** Start ENTRIES PROVIDED **

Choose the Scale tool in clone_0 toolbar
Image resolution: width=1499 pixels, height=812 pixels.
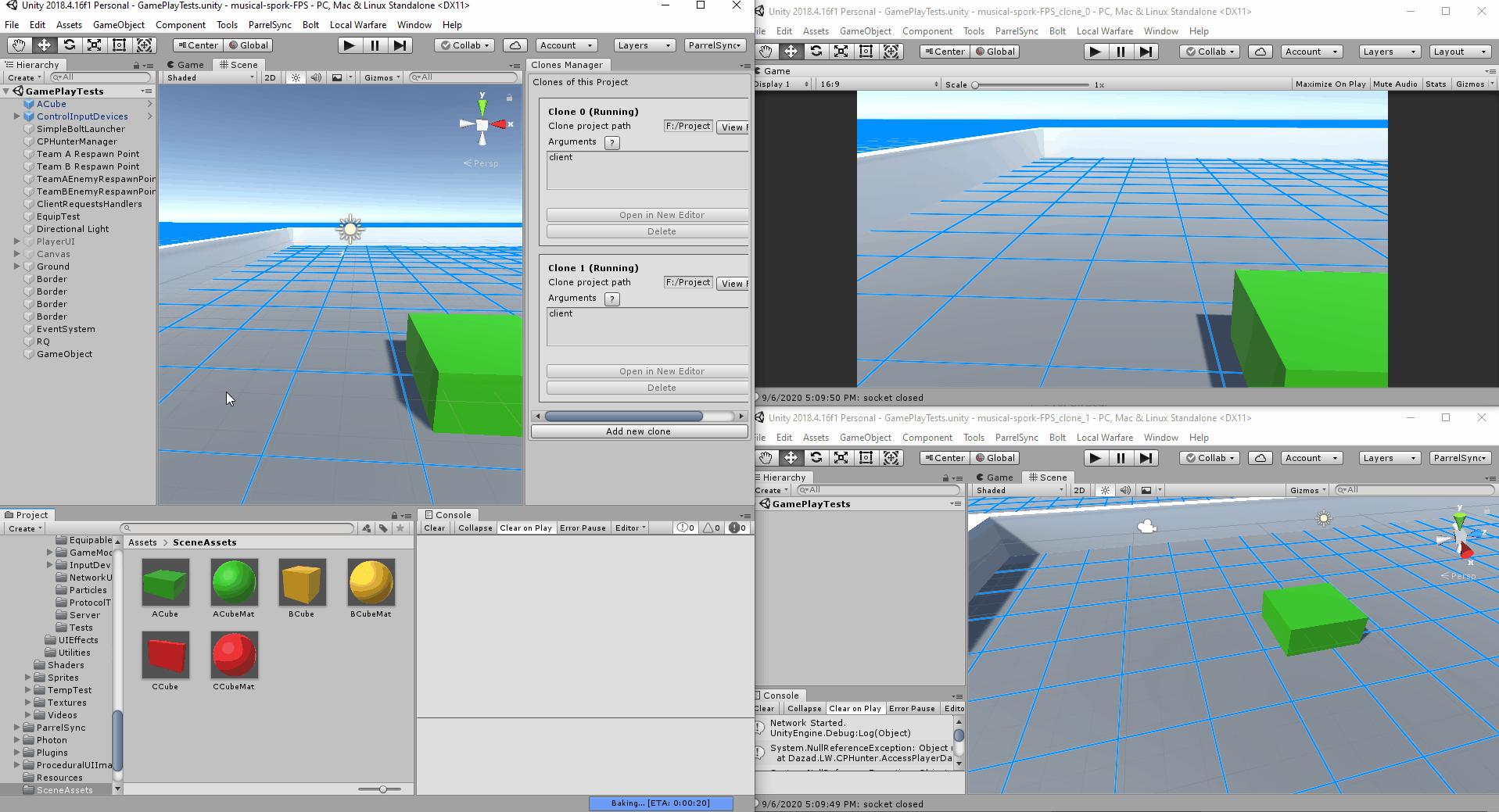(841, 51)
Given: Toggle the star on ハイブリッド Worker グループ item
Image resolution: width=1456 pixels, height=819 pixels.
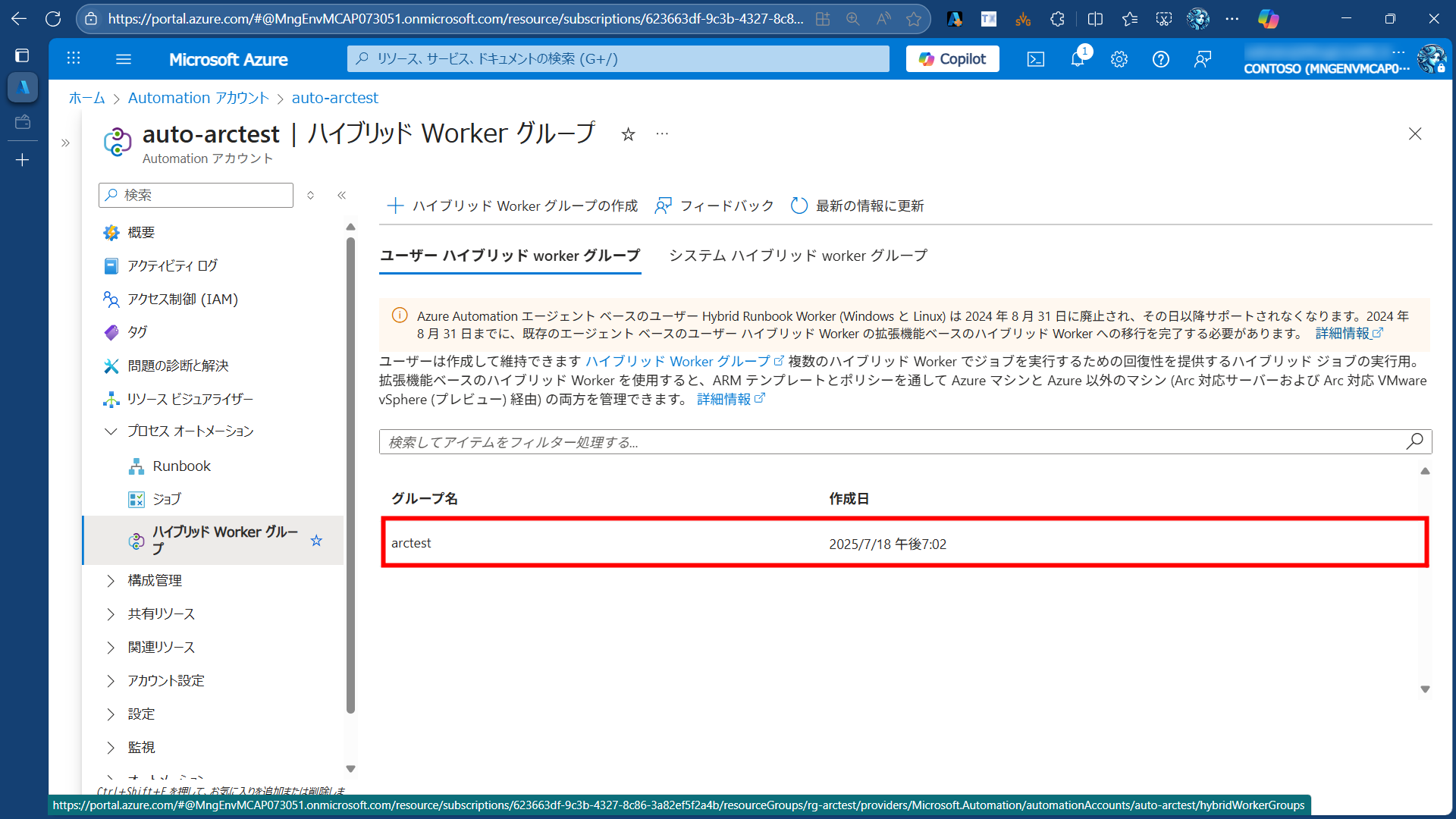Looking at the screenshot, I should point(316,541).
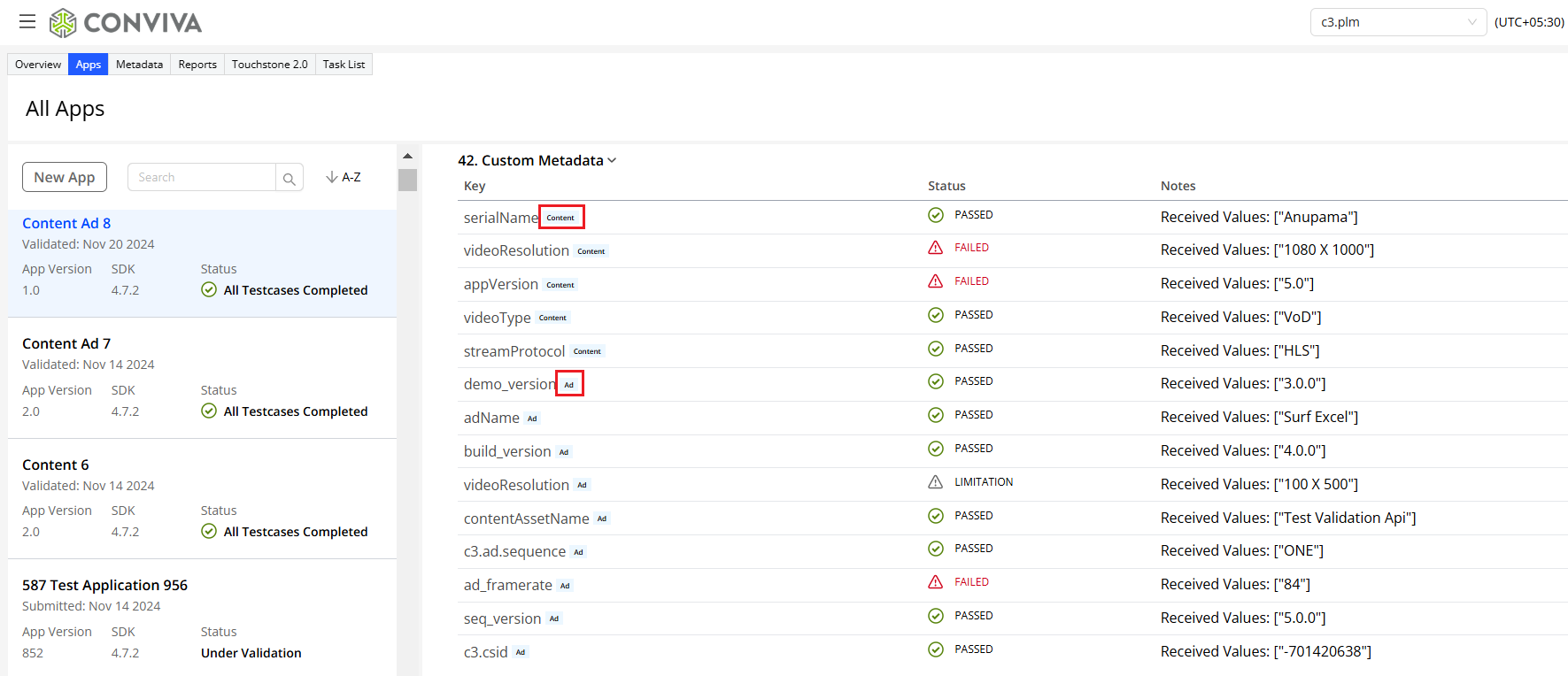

** End ENTRIES PROVIDED **

**STATED PROBLEM:**
Pull out every line of the data above that contains the string "height". Case counts.

**WRITTEN REPLY:**
Image resolution: width=1499 pixels, height=812 pixels.
Image resolution: width=1456 pixels, height=819 pixels.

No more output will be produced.